Microwave Ablation Plus Dual Checkpoint Inhibition Enhances Immune Response in Locally Advanced Pancreatic Ductal Adenocarcinoma
Key Clinical Takeaways
- Design/Population: In a single-arm study, 12 patients with unresectable, non-metastatic, locally advanced pancreatic ductal adenocarcinoma received combination therapy with durvalumab, tremelimumab, microwave ablation, and gemcitabine; 6 patients underwent single-cell transcriptomics and TCR profiling.

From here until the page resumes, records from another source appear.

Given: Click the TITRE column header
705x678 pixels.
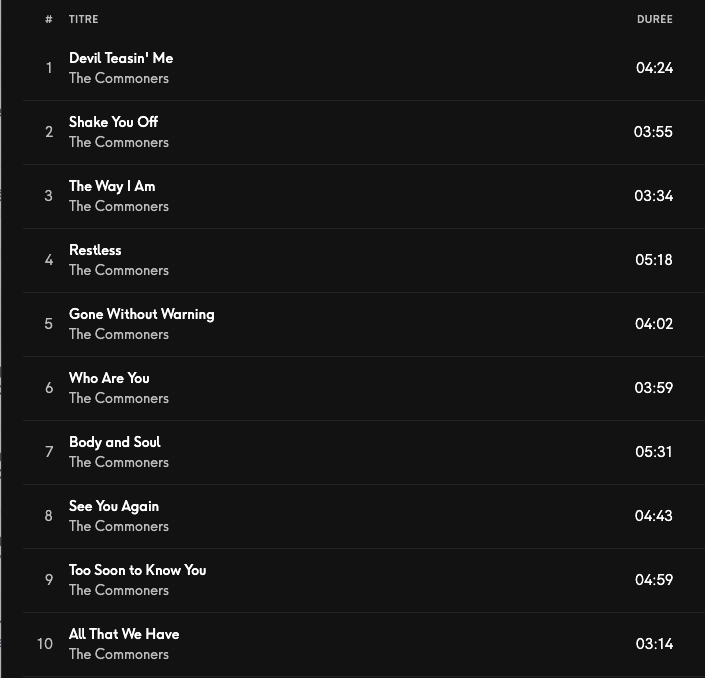Looking at the screenshot, I should point(83,19).
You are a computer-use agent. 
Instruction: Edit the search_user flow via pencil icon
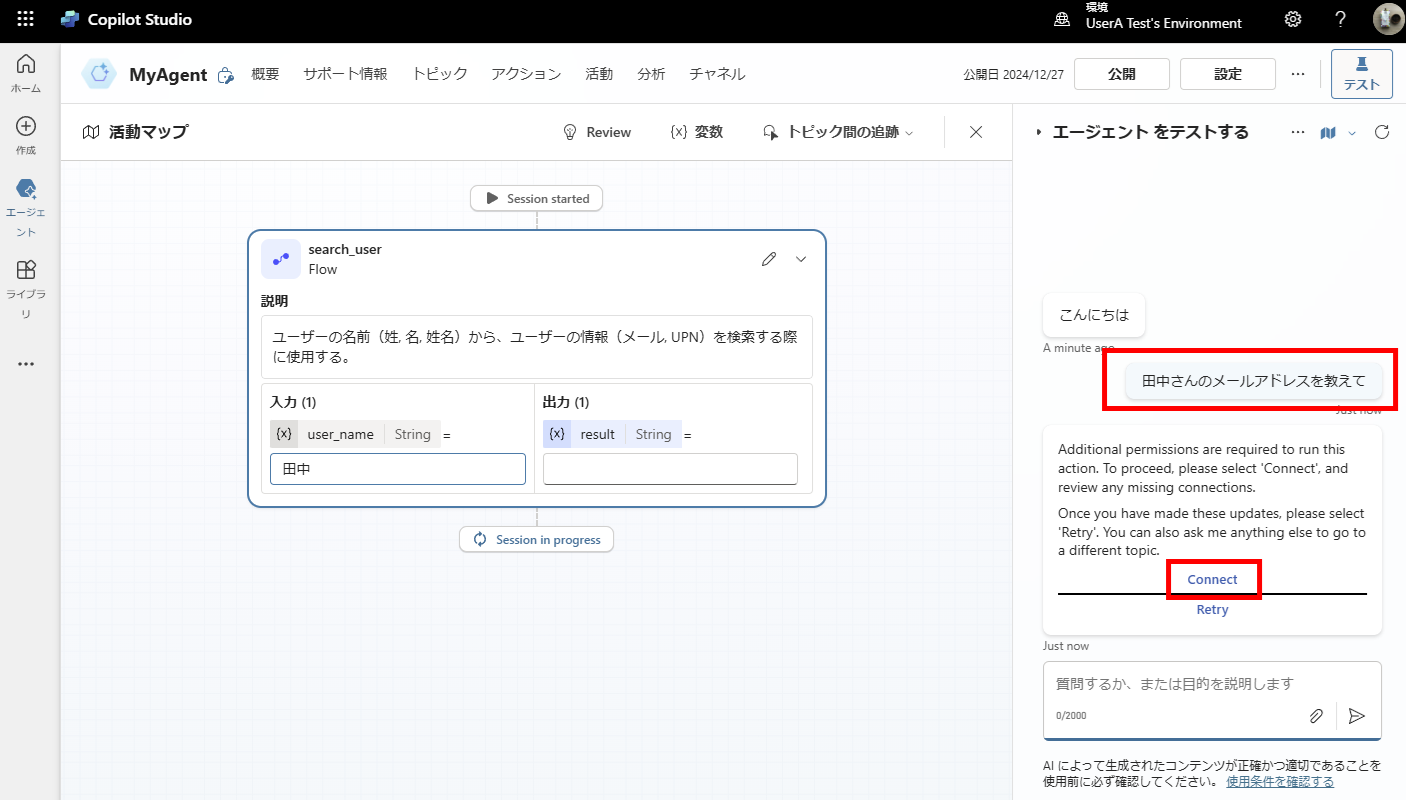pos(768,258)
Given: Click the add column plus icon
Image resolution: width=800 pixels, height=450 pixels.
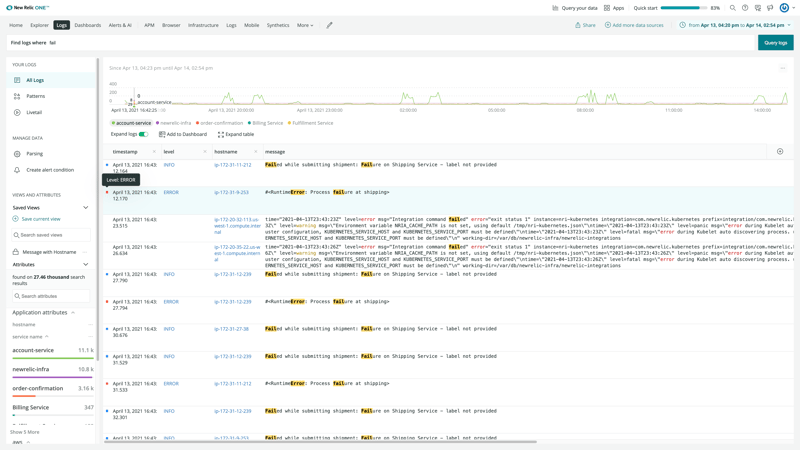Looking at the screenshot, I should tap(780, 152).
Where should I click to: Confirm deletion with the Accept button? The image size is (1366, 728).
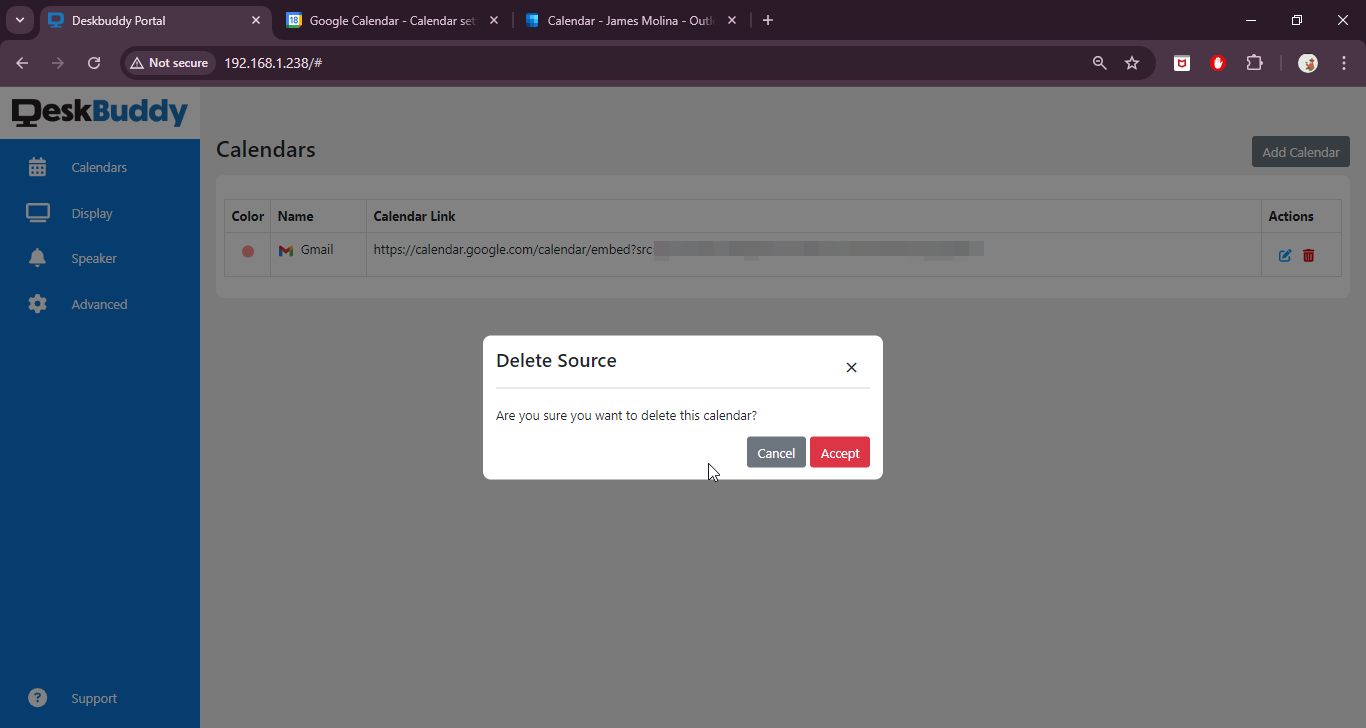[x=839, y=453]
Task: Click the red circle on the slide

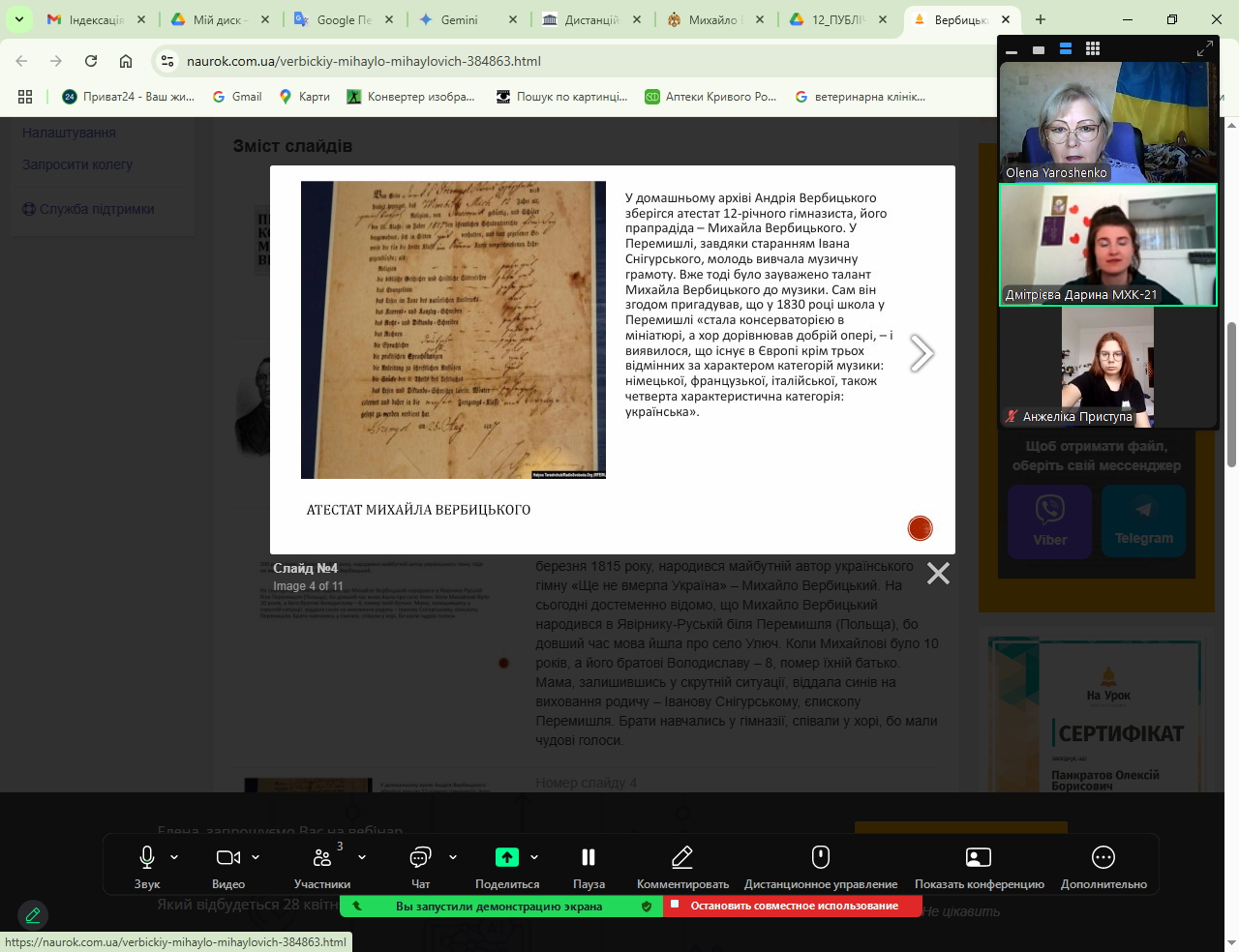Action: point(920,527)

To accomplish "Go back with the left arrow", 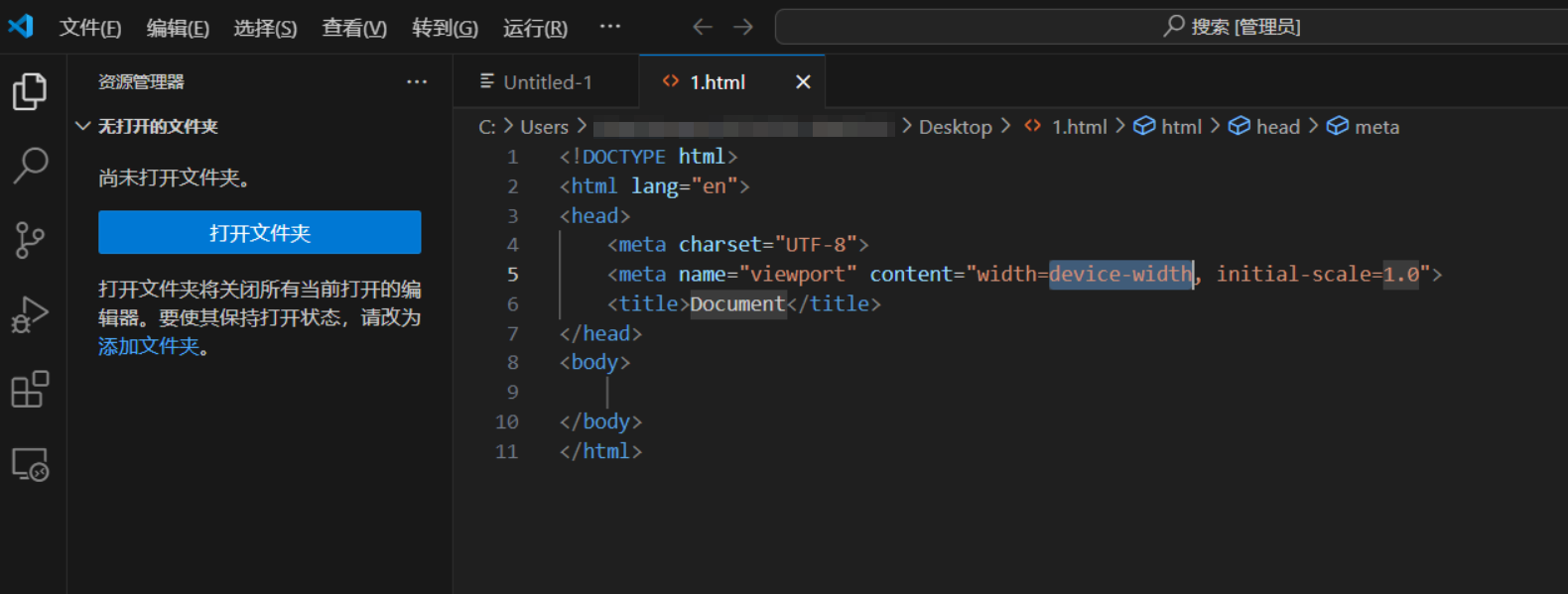I will pos(703,27).
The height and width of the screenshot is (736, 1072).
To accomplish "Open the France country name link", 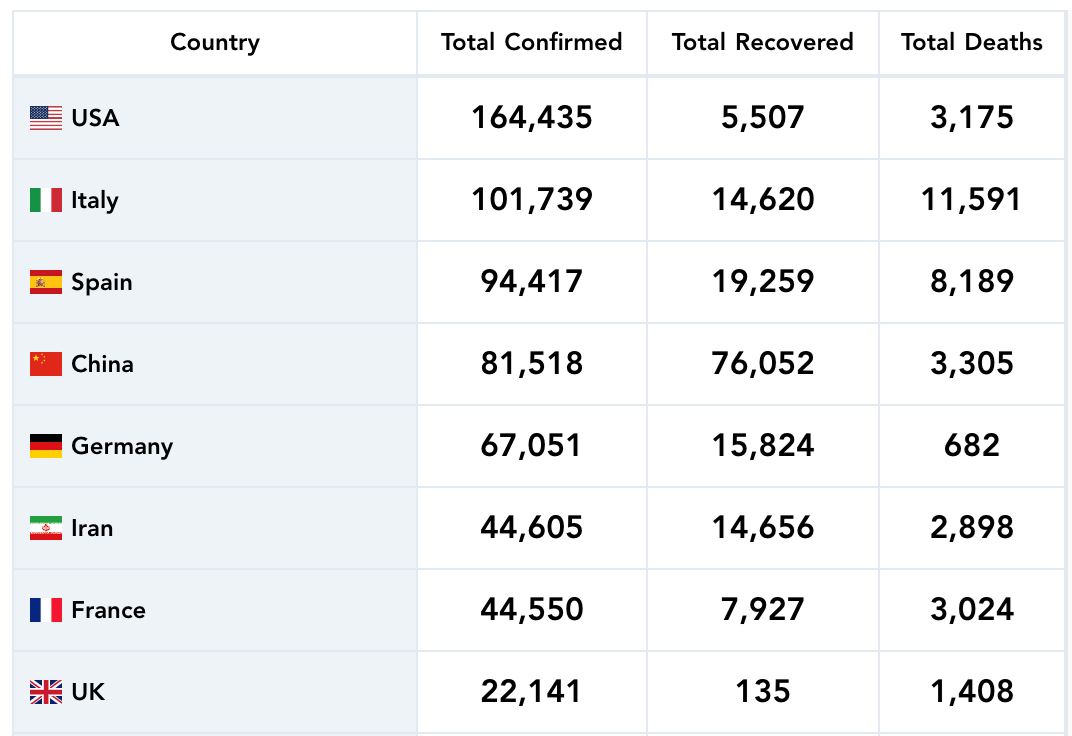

- Key Outcomes: Median PFS was 8.9 months overall and 11.2 months among patients completing therapy. One grade 5 toxicity occurred. Immune profiling showed overlap between CD8⁺ Temra cells in tumor and blood, and a high CD8⁺ Temra gene signature correlated with improved overall survival.
- Clinical Relevance: This combination regimen demonstrates early clinical activity and immune modulation. Findings suggest CD8⁺ Temra cells as potential biomarkers and therapeutic targets, supporting integration of local tumor ablation with immunotherapy in future clinical strategies.
According to results from an early phase 2 trial, combining dual immune checkpoint inhibitors durvalumab and tremelimumab with microwave tumor ablation and chemotherapy demonstrated encouraging progression-free survival (PFS) and potential immune modulation among patients with unresectable, non-metastatic, locally advanced pancreatic ductal adenocarcinoma.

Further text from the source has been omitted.